PlantWise

Framing the Problem

What is the problem you are trying to solve? Who does it affect? What is your idea? How does it fix the problem?

The problem is finding the optimal plant that fits the environment the user lives in. Thus, comes along the PlantWise, focusing on providing a quick, yet informative check! This check fixes the problem by providing the user a score that shows how well a specific plant can thrive in their location. In other words, this project focuses on reducing the death of plant life that comes with planting wildlife that are not native to this land. To put it simplify, it ensures both the plants and the already ecosystem are symbiotic (or neutral) in nature!

Implementation

How do all the pieces fit together? Does your frontend make requests to your backend? Where does your database fit in?

From the hardware aspect, the ESP32-S3 microcontroller serves as the brain of the device, running CircuitPython to coordinate all components. A DHT11 sensor collects temperature and humidity data while a photoresistor measures ambient light levels. The user scrolls through 200 plants using physical push buttons, with the plant name and suitability score displayed on a 16x2 LCD screen. An RGB LED provides instant visual feedback — green for suitable, yellow for moderate, and red for unsuitable conditions.

On the AI side, we trained a Decision Tree Regressor using scikit-learn on approximately 20,000 generated data points derived from real plant growing condition ranges. The trained model was exported as a pure Python function containing the learned decision logic, allowing it to run directly on the microcontroller with zero external dependencies. When the user selects a plant, the model takes the live sensor readings and the plant selection as inputs and predicts a suitability score from 0-90%. The plant condition dataset of 200 houseplants was compiled from horticultural guidelines covering ideal temperature, humidity, and light ranges.

Challenges

What did you struggle with?
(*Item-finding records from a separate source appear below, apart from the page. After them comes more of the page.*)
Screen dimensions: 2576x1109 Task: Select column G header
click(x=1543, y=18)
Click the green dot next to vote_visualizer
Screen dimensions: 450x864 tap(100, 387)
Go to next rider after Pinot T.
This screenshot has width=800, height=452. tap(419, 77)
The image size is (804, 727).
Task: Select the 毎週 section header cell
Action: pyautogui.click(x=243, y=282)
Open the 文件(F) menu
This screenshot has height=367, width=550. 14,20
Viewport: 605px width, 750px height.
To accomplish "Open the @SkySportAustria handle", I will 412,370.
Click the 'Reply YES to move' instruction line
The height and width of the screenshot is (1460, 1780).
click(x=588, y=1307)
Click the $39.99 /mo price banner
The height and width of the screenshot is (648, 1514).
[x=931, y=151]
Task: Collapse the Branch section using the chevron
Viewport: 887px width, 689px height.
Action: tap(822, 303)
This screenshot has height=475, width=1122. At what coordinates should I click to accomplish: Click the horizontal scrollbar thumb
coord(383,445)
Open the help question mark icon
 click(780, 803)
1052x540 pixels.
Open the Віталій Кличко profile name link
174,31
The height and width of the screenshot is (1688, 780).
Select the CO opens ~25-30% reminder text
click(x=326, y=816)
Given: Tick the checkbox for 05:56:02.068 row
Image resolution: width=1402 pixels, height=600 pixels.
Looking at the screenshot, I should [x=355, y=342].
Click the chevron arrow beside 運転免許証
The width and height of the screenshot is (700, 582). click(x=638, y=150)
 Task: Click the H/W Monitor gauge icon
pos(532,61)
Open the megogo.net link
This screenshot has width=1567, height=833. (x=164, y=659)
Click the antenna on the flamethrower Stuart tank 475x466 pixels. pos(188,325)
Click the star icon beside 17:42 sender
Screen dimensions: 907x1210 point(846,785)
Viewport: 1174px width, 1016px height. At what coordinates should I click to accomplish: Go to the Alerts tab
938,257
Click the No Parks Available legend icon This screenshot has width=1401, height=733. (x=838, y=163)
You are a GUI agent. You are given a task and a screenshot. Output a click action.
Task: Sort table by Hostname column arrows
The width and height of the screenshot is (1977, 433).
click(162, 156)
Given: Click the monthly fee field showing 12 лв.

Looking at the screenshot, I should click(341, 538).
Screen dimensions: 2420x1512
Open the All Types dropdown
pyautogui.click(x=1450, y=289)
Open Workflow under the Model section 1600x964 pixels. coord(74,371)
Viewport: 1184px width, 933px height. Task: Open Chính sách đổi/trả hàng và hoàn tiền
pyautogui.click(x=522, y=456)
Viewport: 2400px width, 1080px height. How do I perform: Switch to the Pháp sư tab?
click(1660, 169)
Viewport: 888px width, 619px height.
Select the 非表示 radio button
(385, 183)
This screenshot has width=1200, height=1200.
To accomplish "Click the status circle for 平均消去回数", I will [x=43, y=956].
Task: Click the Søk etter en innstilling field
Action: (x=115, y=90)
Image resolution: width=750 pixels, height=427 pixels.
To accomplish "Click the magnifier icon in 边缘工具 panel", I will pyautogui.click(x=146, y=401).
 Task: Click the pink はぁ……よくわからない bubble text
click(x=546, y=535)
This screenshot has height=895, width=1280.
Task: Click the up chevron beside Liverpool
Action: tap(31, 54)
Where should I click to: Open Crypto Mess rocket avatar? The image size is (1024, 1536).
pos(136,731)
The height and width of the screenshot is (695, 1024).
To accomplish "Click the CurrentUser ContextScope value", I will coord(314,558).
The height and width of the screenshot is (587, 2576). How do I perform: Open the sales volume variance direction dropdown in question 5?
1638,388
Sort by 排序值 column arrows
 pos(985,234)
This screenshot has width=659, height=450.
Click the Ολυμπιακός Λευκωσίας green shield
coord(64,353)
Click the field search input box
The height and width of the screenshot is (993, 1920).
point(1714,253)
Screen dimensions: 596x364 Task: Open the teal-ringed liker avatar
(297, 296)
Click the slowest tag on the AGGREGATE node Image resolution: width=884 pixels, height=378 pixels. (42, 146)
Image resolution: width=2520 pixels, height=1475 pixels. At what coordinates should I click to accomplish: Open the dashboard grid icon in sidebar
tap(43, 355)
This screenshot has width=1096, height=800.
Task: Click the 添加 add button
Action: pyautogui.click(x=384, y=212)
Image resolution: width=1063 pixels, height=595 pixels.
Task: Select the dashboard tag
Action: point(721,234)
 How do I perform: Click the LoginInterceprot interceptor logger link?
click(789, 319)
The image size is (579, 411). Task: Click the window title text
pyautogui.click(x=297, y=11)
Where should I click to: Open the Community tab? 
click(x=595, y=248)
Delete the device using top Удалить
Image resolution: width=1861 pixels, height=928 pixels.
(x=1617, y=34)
How did you overcome it?

Oh my god, we're going to be completely honest: The entire project was a challenge. We first had trouble with the wiring of the different electrical components to the Arduino and then realized that we had to rewire the LCD again because we miswired one of the wires. Then, after rewiring, we realized that there was something wrong with the code, so we thought we fixed the code and decided to test both the code and the hardware again, and it still didn't work. Then we actually fixed the wiring and the code, and then realized that in order to have an actual live dataset inputted into the device itself, we needed to switch from an Arduino to an ESP32 microcontroller, which is only coded in Python, so we had to reprogram the datasets from the software side and rewire everything from the hardware side. On top of all that, we faced persistent file transfer issues when copying code to the ESP32-S3 — files would corrupt during USB transfer, showing 0 bytes despite appearing in the directory. We solved this by combining all our source files into a single code.py, which transferred successfully.

Accomplishments

What did you learn? What did you accomplish?

We learned that failure is one of the best and funniest things that can happen as innovators. It is so funny to realize you spent all this time trying to make something correct the first time for hours, only to find out that you were moving in the complete opposite direction and now have to spend more time to get back on track to even be close to finishing the project. Amidst the very brief crashouts, failure is probably one of those moments where the best thing to do is just laugh about your failures (and your stupidity) before going back and giving it another go.

For most of our team, this is also our first hackathon, so we are learning so many things not only from the workshops that are being presented to us amidst our hacking sessions, but from figuring things out ourselves. We are also making new friends with one another, which is cool.

Next Steps

What are the next steps for your project? How can you improve it?

The next steps include designing a proper enclosure with larger, more accessible buttons for improved usability. We would also like to add a calibrated lux sensor for more accurate light readings, expand the plant database beyond 200 species, implement WiFi connectivity to pull real-time weather data for outdoor placement recommendations, and add a recommendation mode where instead of the user selecting a plant, the device suggests the top 5 plants best suited for the current environment.